Title: Family Obligations
Summary: Things are almost back to normal after Callisto's second rampage and subsequent body swap. But there's one thing Gabrielle must go back to Potidaea to do, and this time Xena's coming along. Takes place after S2E08, "Ten Little Warlords."
Notes: As of now, I have only seen up to s3e02. So I can only predicate my harebrained ideas on that much canon/context. If something's really off from later canon… call it an AU! I only know Gabrielle's parents' names from glancing at the wiki through my fingers, trying to dodge spoilers.
Chapter One: The Road Home
After dispatching Sisyphus and his warlords and welcoming Xena back to her own body, she, Joxer, and Gabrielle made their way back to the coastal village where they'd started. Finding some extremely sheepish villagers at the dock, the trio reassured them that Ares' absence had incited the embarrassing violence around town and that it was now over. They were too grateful for the excuse to doubt it, and they ran off to spread the word after directing their saviors to what they insisted was the coziest tavern.
"OOuufgh." Joxer flopped onto a crooked stool, back to the room, as Xena and Gabrielle sat across the table from him. "I'm beat. Monster-slaying really takes it out of you!"
Gabrielle deadpanned at him. "You slew spinning wood. With another piece of wood."

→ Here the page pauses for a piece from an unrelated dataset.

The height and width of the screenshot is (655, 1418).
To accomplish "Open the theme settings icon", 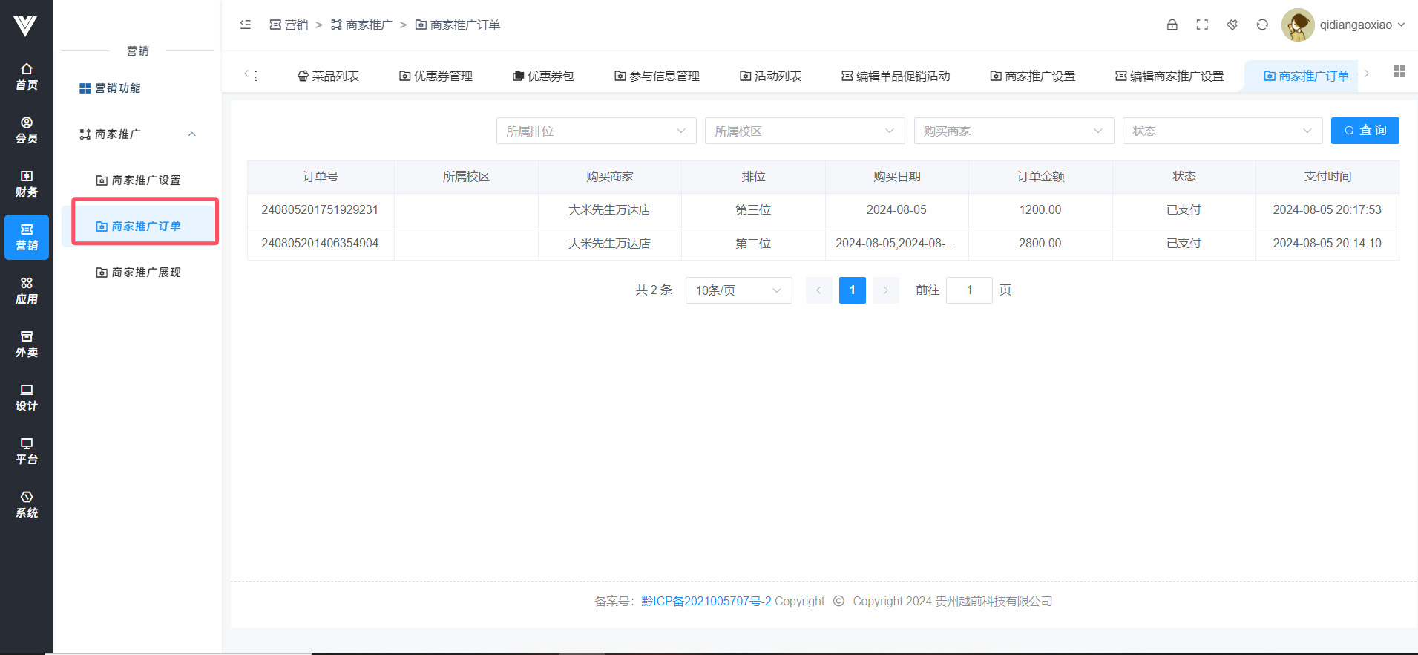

"The hunting was the hard part! We rowed over there, tracked and hunted and fought our way through the castle in sheer ter- in a rush of heroic exertion, and then had to row back."

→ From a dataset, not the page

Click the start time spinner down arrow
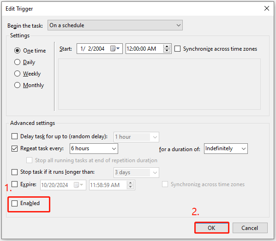The width and height of the screenshot is (276, 241). [167, 51]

Gabrielle couldn't argue, for once. The night before Xena left to help Ares get his sword back, Gabrielle had barely slept through her fog of rage, and sustaining all that anger through their island adventure had really sapped her energy.
Joxer continued, "Dealing with you was no picnic, either, oh tiny Queen of Wrath."
"Hey! You lost your mind over a fly!"
"Ease up, you two. I'll buy you dinner, and you can sleep all this," Xena vaguely gestured between Gabrielle and Joxer, "off." She nodded to a serving girl that was looking their way and asked for three ales and three of whatever food was fresh. Then she smiled too-sweetly at her friends. "You only got so worked up because you're so innocent and peaceful at heart."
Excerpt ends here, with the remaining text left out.